Closed xiaocong3333 closed 4 years ago

xiaocong3333 commented 4 years ago

The final result is gene_TE count, but sometimes, I just need TE counts or gene counts, how should I do?

olivertam commented 4 years ago

Hi, You should be able to extract the TE counts by looking for lines where the feature (column 1) has colons in the name (e.g. L1HS:L1:LINE). In contrast, gene counts should not be using colons in their name (unless there are some unusual gene nomenclature in your model organism). If you are still having trouble, please feel free to send me a copy of your counts file. Thanks

xiaocong3333 commented 4 years ago

Got it, Thank you! So if I need the TE abundance, I need to copy the TEs one by one? Is there another way to do that? I mean any options?

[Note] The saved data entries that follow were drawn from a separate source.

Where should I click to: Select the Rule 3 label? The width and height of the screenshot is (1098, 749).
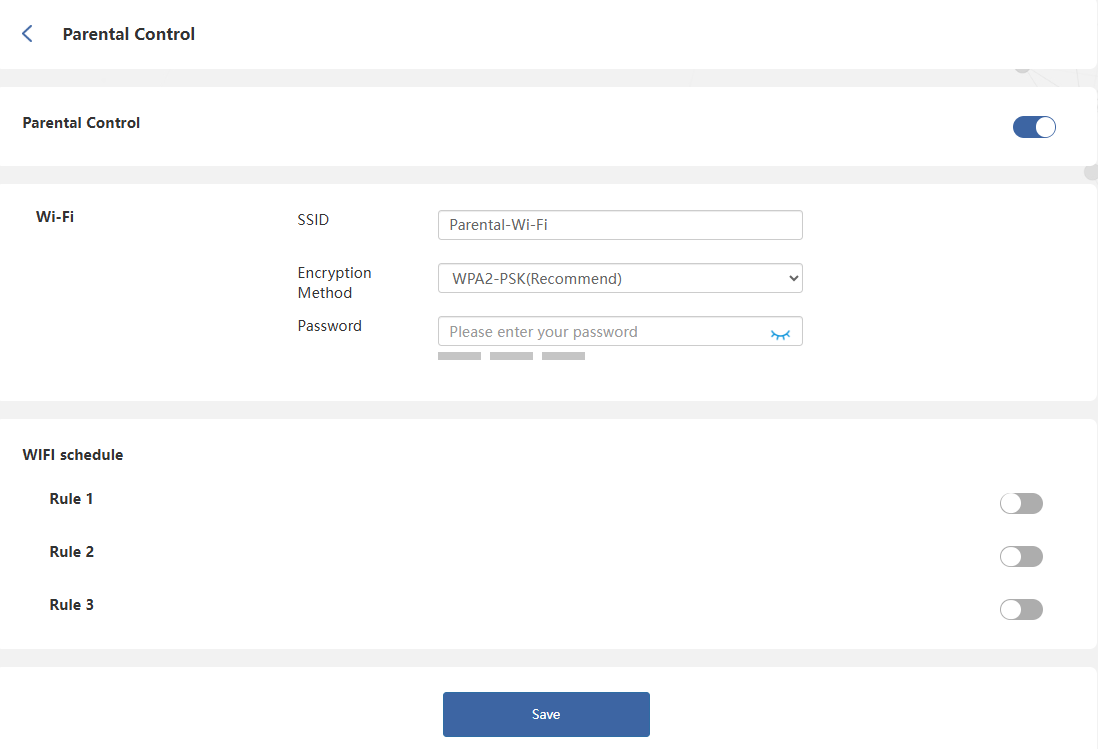click(x=71, y=605)
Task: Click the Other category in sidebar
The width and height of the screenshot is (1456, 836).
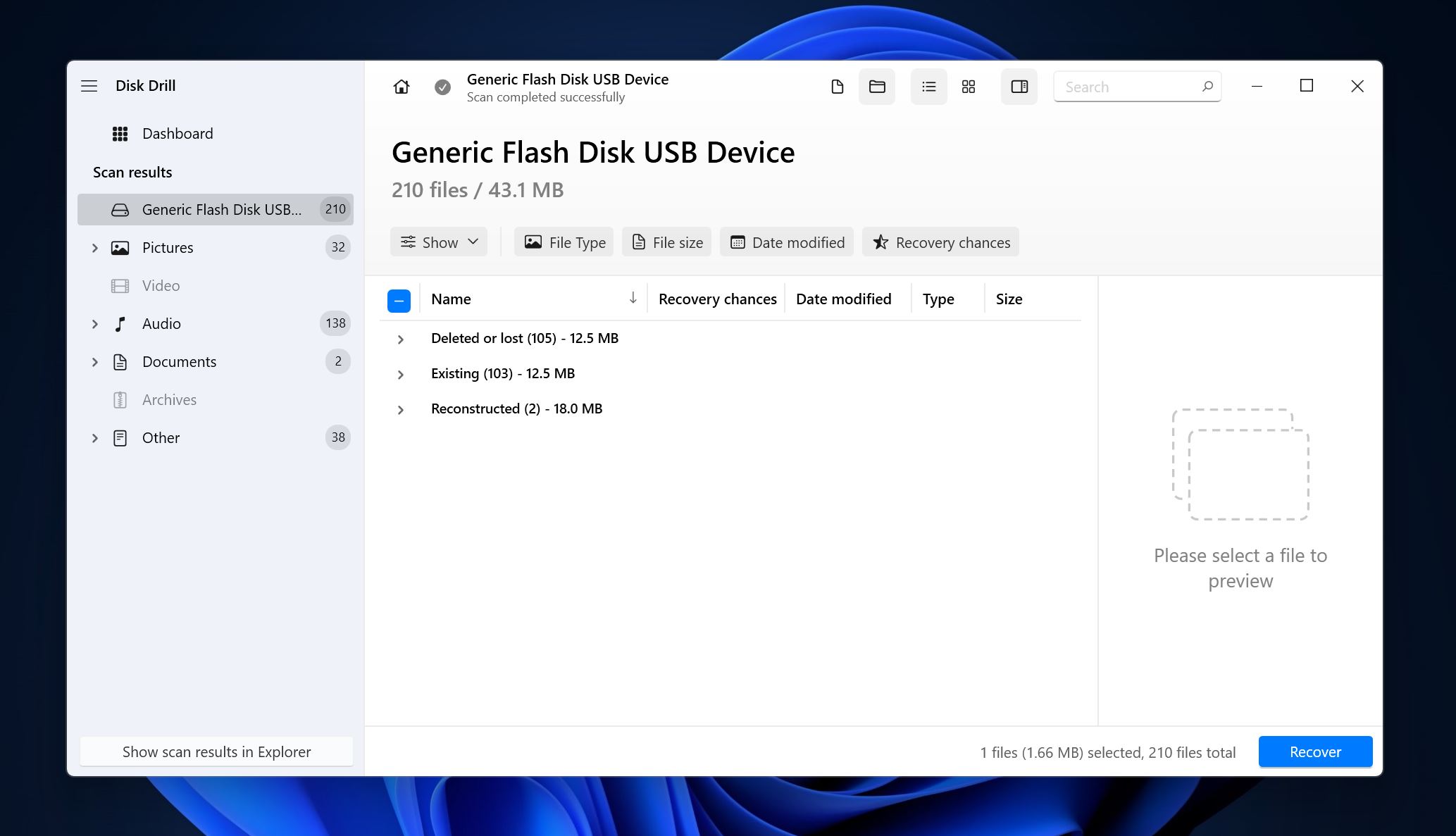Action: (161, 437)
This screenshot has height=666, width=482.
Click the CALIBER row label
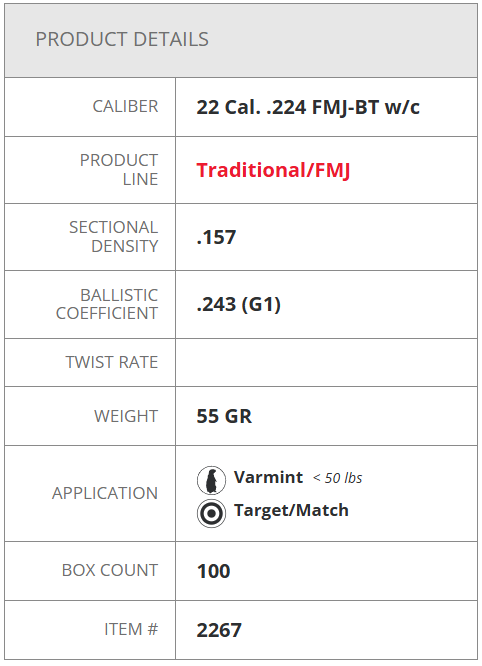pos(125,107)
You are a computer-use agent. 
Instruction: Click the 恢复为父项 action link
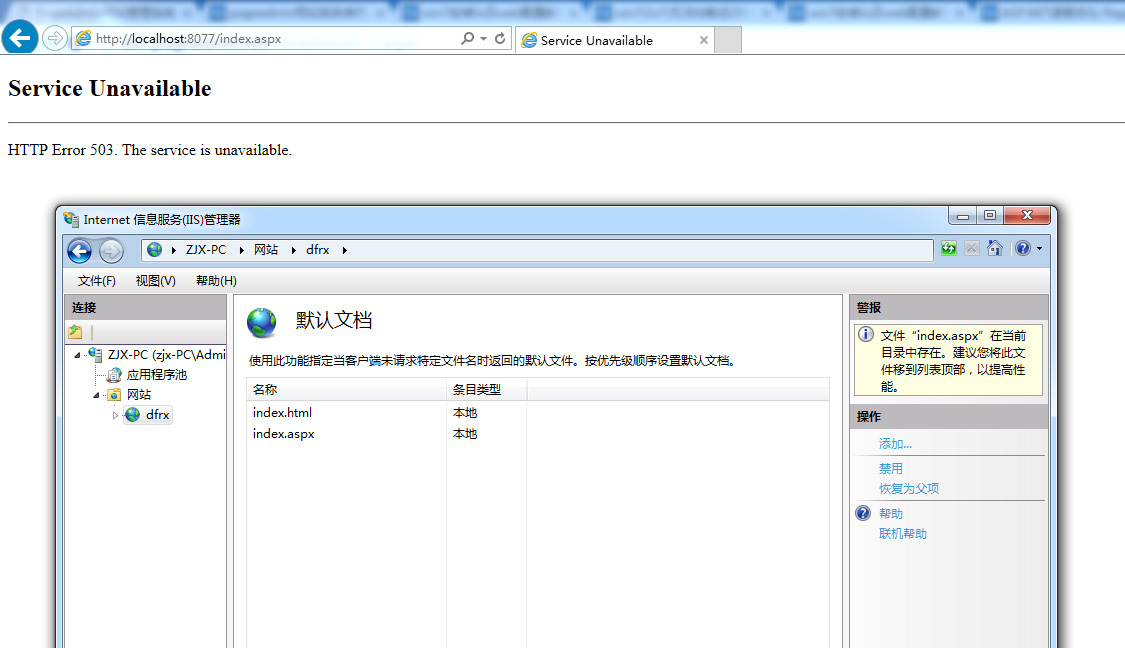click(908, 489)
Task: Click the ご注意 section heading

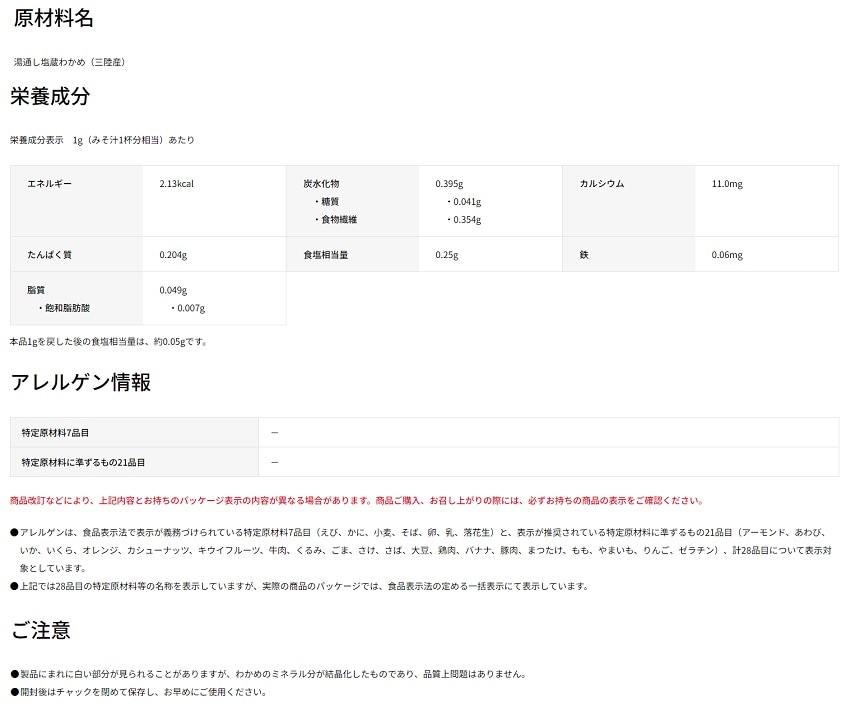Action: (x=40, y=631)
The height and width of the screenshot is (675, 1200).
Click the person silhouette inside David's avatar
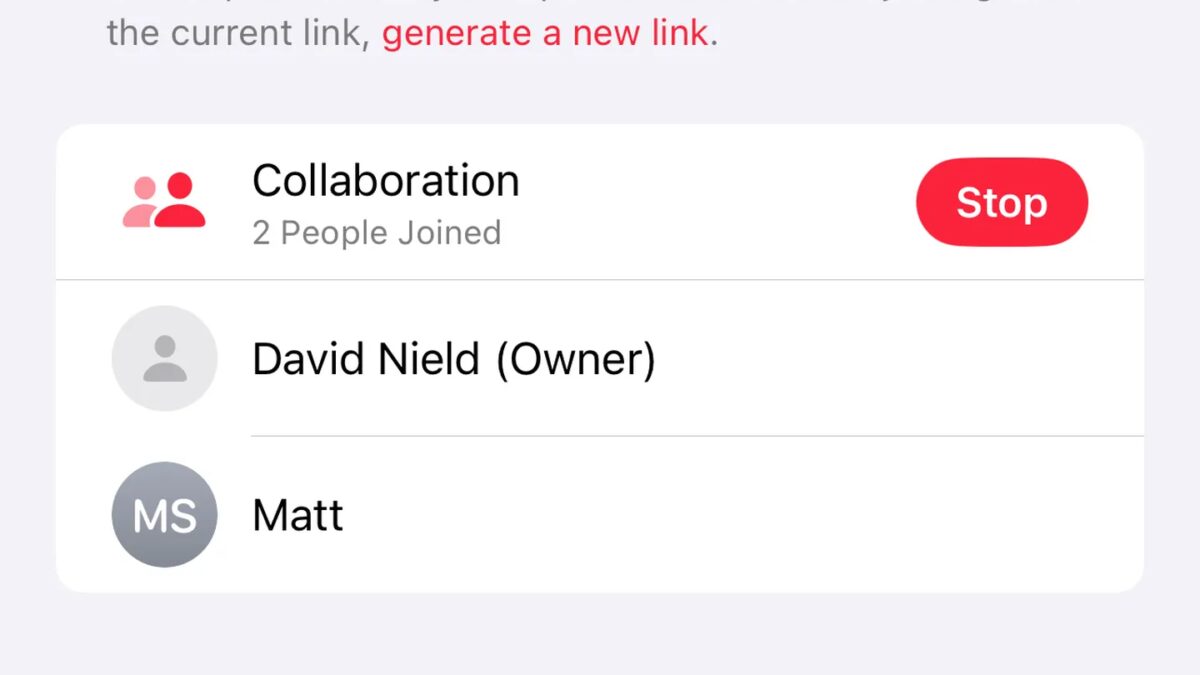pyautogui.click(x=165, y=358)
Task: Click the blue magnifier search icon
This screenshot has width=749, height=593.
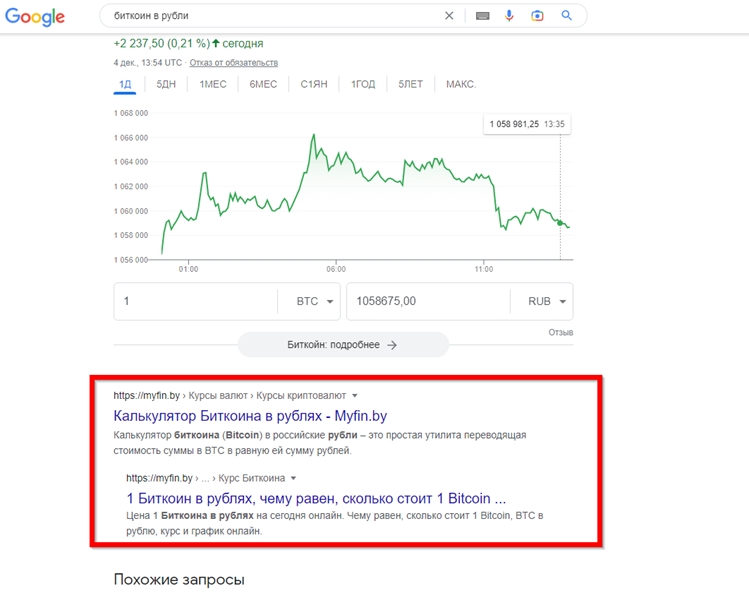Action: (x=567, y=16)
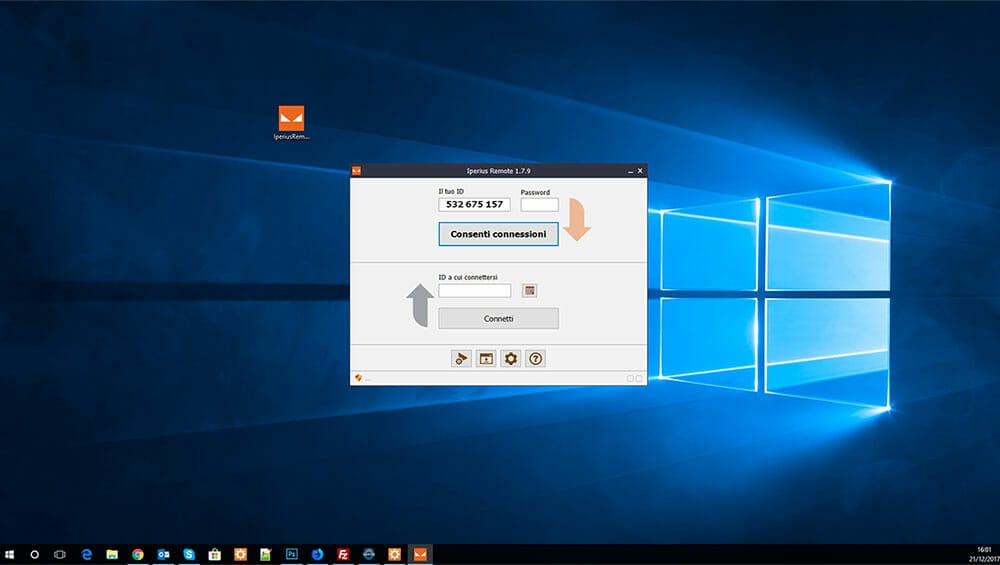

olivertam commented 4 years ago

Hi, If you are comfortable with the Unix/Linux command line, you can use the built-in grep function:

grep ":" gene_TE_counts.txt > TE_counts.txt
grep -v ":" gene_TE_counts.txt > gene_counts.txt

If you are more comfortable with PowerShell (e.g. Windows), you can use Select-String:

Select-String -Path gene_TE_counts.txt -Pattern ':' | Out-File -FilePath TE_counts.txt
Select-String -Path gene_TE_counts.txt -Pattern ':' -NotMatch | Out-File -FilePath gene_counts.txt

Hope this is helpful. Thanks

xiaocong3333 commented 4 years ago

This is very helpful! Thank you!